Tullio Bertoli is retiring as Brookhaven planning director.

Tullio Bertoli is retiring as Brookhaven planning director. Credit: Newsday/Audrey C. Tiernan

Longtime Brookhaven Town planning director Tullio Bertoli will retire at the end of the month after more than a decade crafting major housing and commercial developments as well as land preservation projects.

Bertoli, 69, whose last day will be Friday, worked mostly behind the scenes to shape a lauded effort to limit development along the environmentally sensitive Carmans River watershed and guide the development of transformative residential and retail projects, such as the Ronkonkoma Hub.

In an interview Wednesday, Bertoli said he decided to retire after completing an unspecified plan to preserve hundreds of acres of wooded property. He said he plans to spend several months traveling after leaving his post.

“I’m at a time, after 10-1/2 years, that I’ve done everything I wanted to do," he said. “I actually planned to leave Jan. 1, but I wanted to finish some stuff.”

Bertoli, who had previously worked as a consultant for private developers, was appointed town planning chief in 2009 by then-Brookhaven Supervisor Mark Lesko, a Democrat, who resigned in 2012. Bertoli was retained by Supervisor Edward P. Romaine, a Republican, when he won a 2012 special election to succeed Lesko.

Bertoli's successor could be named later this week, officials said.
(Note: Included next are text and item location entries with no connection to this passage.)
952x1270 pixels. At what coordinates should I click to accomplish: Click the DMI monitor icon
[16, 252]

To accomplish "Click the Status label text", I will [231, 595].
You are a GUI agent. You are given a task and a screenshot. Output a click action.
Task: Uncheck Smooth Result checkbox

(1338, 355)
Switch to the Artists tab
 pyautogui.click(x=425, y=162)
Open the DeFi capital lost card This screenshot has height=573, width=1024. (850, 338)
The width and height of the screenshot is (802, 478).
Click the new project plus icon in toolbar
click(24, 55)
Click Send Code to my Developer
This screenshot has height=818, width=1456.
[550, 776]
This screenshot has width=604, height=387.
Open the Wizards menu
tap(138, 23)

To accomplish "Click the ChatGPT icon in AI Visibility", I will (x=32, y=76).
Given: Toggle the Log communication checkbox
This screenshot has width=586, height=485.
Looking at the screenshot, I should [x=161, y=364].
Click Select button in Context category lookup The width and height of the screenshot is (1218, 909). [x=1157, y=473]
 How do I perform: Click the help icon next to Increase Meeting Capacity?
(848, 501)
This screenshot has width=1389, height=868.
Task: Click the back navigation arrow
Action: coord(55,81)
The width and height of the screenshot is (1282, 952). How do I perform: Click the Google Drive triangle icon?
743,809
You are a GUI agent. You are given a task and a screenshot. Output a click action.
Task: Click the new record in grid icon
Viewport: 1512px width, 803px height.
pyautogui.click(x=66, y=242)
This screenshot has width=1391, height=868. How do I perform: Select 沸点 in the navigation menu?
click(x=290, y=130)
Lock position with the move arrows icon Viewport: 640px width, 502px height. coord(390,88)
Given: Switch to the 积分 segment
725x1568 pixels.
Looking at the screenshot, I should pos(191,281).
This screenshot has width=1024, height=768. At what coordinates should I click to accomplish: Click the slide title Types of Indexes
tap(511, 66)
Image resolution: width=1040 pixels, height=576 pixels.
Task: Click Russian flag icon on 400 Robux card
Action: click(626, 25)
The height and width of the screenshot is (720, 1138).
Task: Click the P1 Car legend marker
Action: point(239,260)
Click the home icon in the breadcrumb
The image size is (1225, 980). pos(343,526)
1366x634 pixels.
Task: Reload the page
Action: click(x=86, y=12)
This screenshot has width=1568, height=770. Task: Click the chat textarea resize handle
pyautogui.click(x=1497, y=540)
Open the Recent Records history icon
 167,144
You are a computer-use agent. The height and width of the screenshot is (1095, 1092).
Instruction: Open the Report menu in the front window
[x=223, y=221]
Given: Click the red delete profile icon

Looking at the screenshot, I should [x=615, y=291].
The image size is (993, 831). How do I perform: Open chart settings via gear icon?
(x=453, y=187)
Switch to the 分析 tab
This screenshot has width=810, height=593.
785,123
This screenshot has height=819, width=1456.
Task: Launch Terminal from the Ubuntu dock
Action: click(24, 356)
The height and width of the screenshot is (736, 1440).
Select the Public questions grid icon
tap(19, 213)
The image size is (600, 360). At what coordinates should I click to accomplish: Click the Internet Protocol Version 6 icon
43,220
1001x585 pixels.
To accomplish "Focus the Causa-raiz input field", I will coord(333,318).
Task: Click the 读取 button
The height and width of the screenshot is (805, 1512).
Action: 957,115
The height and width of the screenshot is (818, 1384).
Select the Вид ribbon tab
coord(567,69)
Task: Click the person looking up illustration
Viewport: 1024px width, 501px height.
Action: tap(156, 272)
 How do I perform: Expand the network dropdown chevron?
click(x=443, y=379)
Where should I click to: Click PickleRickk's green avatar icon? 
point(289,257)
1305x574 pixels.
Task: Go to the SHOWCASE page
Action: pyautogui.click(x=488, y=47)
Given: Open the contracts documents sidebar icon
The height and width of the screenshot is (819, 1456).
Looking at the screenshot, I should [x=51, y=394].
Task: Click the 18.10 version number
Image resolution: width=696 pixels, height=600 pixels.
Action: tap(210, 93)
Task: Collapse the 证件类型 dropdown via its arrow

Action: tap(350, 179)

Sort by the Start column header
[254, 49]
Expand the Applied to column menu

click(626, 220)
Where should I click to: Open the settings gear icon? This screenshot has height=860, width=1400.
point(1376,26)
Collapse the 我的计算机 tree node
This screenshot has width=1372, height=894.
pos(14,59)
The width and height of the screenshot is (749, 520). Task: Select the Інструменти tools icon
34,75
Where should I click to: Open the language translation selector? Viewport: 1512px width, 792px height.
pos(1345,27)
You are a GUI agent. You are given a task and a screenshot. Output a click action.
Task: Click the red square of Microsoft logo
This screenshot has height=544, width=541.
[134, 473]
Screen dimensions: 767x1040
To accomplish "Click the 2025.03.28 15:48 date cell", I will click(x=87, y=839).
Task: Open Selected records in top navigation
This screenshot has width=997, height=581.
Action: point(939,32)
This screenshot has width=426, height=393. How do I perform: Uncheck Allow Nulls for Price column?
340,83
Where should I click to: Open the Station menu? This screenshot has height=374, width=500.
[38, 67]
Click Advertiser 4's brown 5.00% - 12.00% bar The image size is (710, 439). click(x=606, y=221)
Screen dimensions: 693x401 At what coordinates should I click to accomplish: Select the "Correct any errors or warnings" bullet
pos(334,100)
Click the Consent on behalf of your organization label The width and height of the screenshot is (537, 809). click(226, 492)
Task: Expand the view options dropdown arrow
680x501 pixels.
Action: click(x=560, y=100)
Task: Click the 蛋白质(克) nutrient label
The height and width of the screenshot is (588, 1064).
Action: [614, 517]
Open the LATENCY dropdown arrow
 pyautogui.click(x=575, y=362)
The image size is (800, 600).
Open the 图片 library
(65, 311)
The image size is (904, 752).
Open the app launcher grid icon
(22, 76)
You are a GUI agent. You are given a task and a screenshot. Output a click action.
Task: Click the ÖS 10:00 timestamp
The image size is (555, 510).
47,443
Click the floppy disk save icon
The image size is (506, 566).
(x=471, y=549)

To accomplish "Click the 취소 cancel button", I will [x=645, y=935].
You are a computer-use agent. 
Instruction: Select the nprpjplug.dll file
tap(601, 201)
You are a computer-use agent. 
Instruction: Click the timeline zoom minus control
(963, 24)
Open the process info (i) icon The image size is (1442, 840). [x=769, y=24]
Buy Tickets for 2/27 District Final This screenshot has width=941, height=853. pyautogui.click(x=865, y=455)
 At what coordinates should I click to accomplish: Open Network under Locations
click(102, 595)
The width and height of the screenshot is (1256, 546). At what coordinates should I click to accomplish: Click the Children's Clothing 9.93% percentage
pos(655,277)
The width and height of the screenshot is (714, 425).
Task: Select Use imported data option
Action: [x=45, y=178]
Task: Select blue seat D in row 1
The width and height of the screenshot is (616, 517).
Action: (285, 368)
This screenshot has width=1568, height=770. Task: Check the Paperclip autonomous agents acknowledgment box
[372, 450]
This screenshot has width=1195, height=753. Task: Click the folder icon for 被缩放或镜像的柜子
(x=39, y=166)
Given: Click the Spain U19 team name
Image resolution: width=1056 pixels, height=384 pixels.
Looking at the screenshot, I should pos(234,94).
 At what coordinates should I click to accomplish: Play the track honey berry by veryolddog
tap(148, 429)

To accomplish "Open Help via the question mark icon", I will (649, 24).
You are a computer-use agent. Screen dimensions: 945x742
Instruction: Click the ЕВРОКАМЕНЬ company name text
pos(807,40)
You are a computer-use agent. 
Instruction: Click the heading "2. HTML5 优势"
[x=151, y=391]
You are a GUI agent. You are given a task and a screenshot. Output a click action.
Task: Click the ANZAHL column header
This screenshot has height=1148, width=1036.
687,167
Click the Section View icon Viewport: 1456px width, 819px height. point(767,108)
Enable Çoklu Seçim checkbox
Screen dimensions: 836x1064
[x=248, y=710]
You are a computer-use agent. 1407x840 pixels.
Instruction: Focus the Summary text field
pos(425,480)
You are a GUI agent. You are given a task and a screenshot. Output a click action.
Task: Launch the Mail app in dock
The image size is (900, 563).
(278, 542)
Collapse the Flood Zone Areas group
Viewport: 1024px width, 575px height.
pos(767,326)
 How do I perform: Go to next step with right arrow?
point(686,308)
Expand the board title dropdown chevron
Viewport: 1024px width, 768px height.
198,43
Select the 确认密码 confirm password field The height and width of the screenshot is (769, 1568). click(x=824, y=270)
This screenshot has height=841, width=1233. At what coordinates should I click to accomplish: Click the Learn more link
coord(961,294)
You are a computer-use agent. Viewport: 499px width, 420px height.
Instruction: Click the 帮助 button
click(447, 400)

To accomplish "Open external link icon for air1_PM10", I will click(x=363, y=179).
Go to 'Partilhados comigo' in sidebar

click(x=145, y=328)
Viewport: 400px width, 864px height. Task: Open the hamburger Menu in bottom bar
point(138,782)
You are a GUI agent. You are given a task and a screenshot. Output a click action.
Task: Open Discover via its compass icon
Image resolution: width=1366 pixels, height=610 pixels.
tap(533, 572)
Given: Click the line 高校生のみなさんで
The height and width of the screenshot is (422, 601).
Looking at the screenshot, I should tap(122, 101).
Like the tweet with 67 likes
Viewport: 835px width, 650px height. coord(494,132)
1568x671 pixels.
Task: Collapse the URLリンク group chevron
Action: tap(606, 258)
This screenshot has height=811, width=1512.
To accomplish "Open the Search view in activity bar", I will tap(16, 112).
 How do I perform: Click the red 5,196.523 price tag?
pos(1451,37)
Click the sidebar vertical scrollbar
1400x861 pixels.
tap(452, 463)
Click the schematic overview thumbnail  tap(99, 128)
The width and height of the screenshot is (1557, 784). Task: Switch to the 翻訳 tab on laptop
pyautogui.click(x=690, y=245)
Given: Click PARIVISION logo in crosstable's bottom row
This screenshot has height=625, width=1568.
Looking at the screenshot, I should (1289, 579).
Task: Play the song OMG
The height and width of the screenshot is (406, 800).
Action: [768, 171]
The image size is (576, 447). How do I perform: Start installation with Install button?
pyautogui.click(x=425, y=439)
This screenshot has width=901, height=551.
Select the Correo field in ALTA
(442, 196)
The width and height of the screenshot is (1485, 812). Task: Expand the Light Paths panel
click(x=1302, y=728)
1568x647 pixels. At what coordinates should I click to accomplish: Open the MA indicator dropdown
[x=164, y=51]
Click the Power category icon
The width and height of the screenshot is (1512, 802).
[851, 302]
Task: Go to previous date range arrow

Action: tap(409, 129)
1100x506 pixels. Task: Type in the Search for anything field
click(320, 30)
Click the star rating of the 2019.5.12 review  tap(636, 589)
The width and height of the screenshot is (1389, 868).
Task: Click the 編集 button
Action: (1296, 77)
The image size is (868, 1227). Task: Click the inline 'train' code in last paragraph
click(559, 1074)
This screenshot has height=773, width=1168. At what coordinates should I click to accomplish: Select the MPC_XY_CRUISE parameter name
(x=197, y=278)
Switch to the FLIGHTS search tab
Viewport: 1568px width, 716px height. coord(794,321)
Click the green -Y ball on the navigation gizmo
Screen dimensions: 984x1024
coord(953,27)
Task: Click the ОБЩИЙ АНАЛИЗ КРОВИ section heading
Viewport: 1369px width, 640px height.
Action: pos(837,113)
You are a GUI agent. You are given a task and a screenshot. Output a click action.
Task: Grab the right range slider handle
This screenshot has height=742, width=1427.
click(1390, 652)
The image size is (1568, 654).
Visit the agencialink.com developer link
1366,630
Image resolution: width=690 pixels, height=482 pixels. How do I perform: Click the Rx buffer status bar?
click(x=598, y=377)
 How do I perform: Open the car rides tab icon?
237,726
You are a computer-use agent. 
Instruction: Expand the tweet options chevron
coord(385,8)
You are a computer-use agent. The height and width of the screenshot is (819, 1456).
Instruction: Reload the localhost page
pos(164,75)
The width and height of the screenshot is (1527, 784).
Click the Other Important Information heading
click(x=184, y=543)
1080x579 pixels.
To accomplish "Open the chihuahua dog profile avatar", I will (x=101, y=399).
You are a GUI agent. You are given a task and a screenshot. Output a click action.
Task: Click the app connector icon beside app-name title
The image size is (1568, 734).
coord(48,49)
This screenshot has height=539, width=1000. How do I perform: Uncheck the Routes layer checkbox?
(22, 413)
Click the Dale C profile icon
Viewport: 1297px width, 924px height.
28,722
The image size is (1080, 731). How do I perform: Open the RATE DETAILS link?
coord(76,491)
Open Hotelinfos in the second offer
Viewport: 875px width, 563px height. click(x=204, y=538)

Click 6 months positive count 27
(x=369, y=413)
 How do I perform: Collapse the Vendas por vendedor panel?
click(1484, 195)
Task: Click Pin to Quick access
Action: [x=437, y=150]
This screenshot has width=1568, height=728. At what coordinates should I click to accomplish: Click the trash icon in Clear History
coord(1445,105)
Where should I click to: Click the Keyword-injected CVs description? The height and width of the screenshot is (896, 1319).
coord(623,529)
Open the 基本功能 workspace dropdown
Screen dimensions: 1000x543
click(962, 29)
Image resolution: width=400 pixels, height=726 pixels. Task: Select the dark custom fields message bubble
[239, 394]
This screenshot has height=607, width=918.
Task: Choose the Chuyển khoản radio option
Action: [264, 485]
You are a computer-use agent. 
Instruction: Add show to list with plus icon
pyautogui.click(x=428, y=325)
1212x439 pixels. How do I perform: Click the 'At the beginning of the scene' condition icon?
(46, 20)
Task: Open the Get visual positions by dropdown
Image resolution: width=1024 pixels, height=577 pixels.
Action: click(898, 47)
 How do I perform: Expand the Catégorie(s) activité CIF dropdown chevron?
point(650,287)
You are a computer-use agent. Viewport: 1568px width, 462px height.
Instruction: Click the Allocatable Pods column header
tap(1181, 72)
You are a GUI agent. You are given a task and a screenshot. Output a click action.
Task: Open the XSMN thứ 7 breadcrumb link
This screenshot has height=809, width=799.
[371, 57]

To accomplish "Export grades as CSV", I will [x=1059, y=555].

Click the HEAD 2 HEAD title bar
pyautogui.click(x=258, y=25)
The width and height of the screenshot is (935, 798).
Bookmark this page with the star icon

Romaine last Thursday called Bertoli "a planning commissioner that had a vision for the town” and "a delight to work with."

“His leaving leaves a big footprint on the town," Romaine said. "He made a difference. He will be missed.”

Bertoli said he was most proud of helping to develop Brookhaven's landmark 2013 Carmans River Conservation and Management Plan and overseeing the development of mixed-use projects, such as the Ronkonkoma Hub and The Meadows at Yaphank. He added he led efforts to update town building codes.

Bertoli was praised by both developers and environmentalists, who said he balanced a love of building big projects with attention to environmental concerns, such as open space protection.

Richard Amper, executive director of Riverhead-based Long Island Pine Barrens Society, said municipal planning directors tend to be pro-development, especially in Brookhaven, and he was initially skeptical of Bertoli because of his private-sector background. But Amper said Bertoli played a key role in crafting the Carmans River plan, which seeks to protect the 10-mile watershed through a combination of tough zoning and acquisition of land for open space preservation.

“I think he grew a lot in the position,” Amper said. “He was very fair minded, and he got great satisfaction out of innovative things like the Carmans River campaign. ... Every time I needed to engage him, it was reasonable and fair and productive.”

Bertoli also was a strong supporter of the $600 million Ronkonkoma Hub, said Rob Loscalzo, chief operating officer of East Setauket-based Tritec Real Estate, which is building the development. When completed in about 10 years, the project, which could have up to 1,450 apartments and 545,000 square feet of retail and office space on 50 acres, is expected to transform a struggling neighborhood near the Ronkonkoma train station.

“He’s always been a supporter of doing what’s right,” Loscalzo said, adding Bertoli helped to “reimagine what this community could be.”